⟨

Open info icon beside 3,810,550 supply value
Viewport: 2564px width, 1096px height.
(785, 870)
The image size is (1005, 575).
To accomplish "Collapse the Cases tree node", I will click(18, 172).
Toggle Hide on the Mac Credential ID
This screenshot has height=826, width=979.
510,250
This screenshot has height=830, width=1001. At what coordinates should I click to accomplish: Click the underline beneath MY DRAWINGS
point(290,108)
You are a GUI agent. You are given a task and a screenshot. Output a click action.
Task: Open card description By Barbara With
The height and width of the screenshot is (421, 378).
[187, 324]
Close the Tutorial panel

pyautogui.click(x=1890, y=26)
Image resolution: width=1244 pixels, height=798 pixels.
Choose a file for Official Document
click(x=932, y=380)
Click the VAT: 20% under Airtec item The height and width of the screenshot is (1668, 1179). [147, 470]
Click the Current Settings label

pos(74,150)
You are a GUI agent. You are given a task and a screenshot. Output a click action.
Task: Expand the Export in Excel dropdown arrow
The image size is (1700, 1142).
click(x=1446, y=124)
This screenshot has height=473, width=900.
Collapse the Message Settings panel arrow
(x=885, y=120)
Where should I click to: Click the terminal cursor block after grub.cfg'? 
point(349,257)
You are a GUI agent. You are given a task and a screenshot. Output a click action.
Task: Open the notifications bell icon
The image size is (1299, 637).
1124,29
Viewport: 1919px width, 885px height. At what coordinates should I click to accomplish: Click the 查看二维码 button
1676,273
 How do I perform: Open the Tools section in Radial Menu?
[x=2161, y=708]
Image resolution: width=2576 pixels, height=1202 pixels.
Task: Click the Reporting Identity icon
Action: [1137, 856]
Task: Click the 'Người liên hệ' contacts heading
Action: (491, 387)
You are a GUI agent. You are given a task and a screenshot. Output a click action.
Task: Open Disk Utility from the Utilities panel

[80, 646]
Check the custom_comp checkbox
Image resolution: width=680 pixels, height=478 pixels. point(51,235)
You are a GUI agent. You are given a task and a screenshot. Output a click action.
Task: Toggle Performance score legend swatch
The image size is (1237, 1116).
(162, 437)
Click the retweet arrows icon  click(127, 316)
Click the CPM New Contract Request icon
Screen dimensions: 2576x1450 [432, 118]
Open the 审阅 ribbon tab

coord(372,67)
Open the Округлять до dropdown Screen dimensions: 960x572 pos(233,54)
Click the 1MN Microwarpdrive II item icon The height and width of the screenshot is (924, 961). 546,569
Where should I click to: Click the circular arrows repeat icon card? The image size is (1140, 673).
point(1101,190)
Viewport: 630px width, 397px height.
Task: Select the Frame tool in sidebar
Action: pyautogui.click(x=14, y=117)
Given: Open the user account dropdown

⟩

Exercise objective: Only a word-for-word repetition of the lines from the one containing "Click the retweet" to the final line of the data above counts as the answer.

Output:
Click the retweet arrows icon  click(127, 316)
Click the CPM New Contract Request icon
Screen dimensions: 2576x1450 [432, 118]
Open the 审阅 ribbon tab

coord(372,67)
Open the Округлять до dropdown Screen dimensions: 960x572 pos(233,54)
Click the 1MN Microwarpdrive II item icon The height and width of the screenshot is (924, 961). 546,569
Where should I click to: Click the circular arrows repeat icon card? The image size is (1140, 673).
point(1101,190)
Viewport: 630px width, 397px height.
Task: Select the Frame tool in sidebar
Action: pyautogui.click(x=14, y=117)
Given: Open the user account dropdown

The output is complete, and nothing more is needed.